Woran leakts? Wir lassen KI-Modelle in Apps auf Containern in VMs auf Hypervisoren in OSen laufen, die in Mikrocode auf Architekturen durch Mikroarchitekturen realisiert sind – und sammeln Komplexitätsschulden auf jeder Ebene, all the way down. Aus dieser Lasagne-Schichtung lassen sich wunderbare "Weird Machines" konstruieren, virtuelle Rechner in Rechnern, die Angreifer rein über Bugs komplett steuern können. Denn in den Ritzen der Abstraktionsebenen schlummern sicherlich noch Hunderte Schwachstellen(-kategorien).

Wenn wir den Hauptfeind der Security, die Komplexität, wie ein Kartenhaus übereinanderstapeln, dürfen wir uns über solche Eigentore nicht wundern – und können im vorliegenden Fall von Glück reden, dass es sich um einen Architektur-Bug handelt, der mit Software (Mikrocode im Prozessor) aufgefangen werden kann, wenn auch zulasten der Performance. Das wird nicht immer so billig werden.

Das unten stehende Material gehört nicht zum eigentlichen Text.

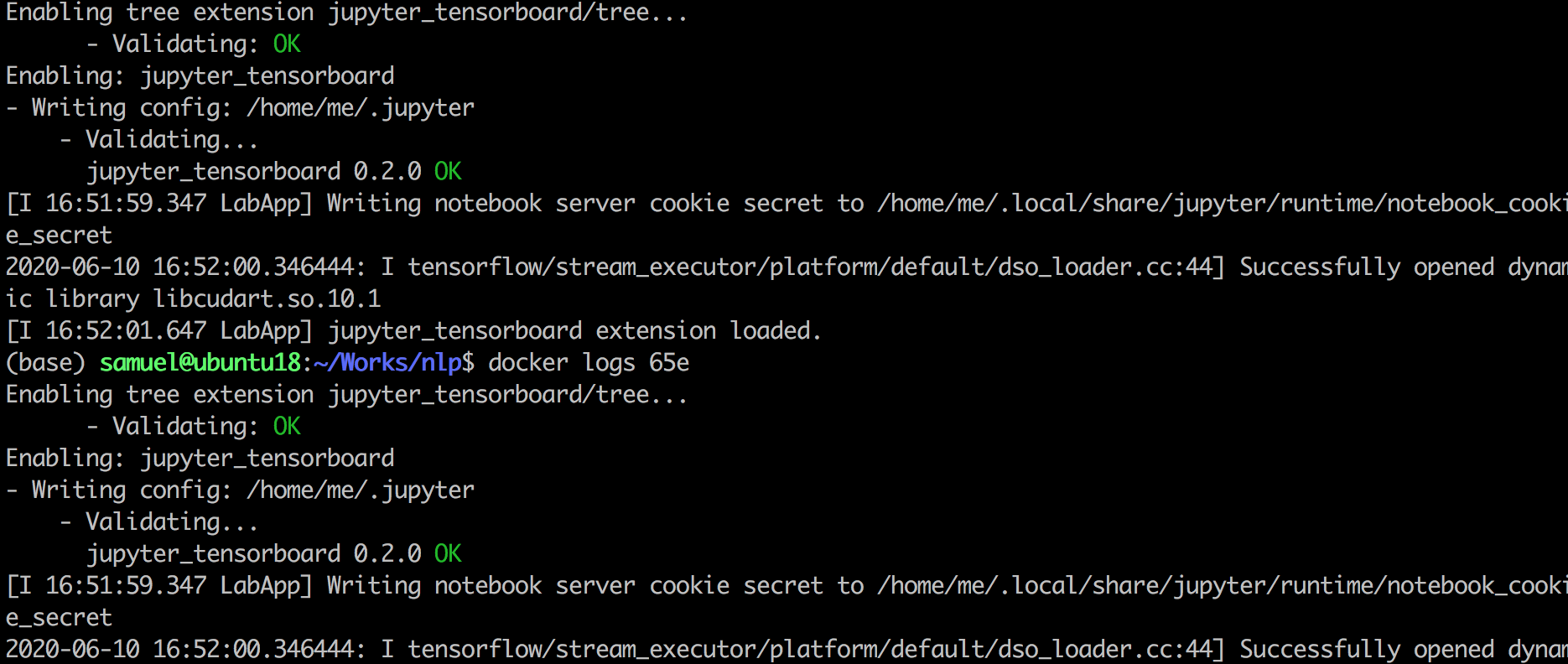Click the 2020-06-10 date on the final line

click(x=72, y=649)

Die entscheidende Frage für die Zukunft wird sein, ob wir mit der Entwicklung der Engineering- und Security-Methoden schneller vorankommen, als wir es schaffen, neue Komplexitätsschulden anzuhäufen. In diesem Fall bin ich ausnahmsweise für eine Schuldenbremse.

Bei diesem Kommentar handelt es sich um das Editorial der iX 9/2022, die am 25. August erscheint.